:: WORK TO COMPLETE ::
How many lines of the material below contain the word "Select"? Reply with the number alone.

:: DATASET ::
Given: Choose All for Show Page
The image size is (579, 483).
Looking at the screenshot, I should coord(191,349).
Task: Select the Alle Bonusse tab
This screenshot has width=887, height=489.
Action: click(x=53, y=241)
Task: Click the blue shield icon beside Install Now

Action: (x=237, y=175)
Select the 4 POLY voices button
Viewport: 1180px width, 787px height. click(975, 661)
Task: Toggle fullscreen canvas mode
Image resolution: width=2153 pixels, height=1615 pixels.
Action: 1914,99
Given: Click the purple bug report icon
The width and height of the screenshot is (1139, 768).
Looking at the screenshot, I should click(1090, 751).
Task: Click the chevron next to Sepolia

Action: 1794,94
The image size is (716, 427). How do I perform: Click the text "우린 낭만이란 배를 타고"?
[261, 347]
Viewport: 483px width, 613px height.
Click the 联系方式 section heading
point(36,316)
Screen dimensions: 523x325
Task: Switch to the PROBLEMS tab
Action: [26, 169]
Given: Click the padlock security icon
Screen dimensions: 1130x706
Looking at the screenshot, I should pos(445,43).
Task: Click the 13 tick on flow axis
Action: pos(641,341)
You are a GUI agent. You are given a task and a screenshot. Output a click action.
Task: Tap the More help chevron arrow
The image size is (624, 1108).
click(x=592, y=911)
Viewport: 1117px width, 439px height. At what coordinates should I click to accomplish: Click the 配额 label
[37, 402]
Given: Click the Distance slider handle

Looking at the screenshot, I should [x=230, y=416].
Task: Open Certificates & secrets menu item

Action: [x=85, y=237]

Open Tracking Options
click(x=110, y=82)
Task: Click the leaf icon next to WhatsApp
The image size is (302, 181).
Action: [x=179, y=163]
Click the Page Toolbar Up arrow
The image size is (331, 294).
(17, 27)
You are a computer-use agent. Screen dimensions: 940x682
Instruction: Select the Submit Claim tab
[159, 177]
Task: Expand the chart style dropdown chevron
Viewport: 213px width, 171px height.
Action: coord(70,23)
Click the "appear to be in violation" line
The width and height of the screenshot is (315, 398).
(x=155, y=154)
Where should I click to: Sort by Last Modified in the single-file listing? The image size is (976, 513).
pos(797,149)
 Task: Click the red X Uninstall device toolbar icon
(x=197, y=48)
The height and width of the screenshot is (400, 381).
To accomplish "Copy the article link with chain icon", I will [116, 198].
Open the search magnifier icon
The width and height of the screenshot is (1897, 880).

:: RESPONSE ::
3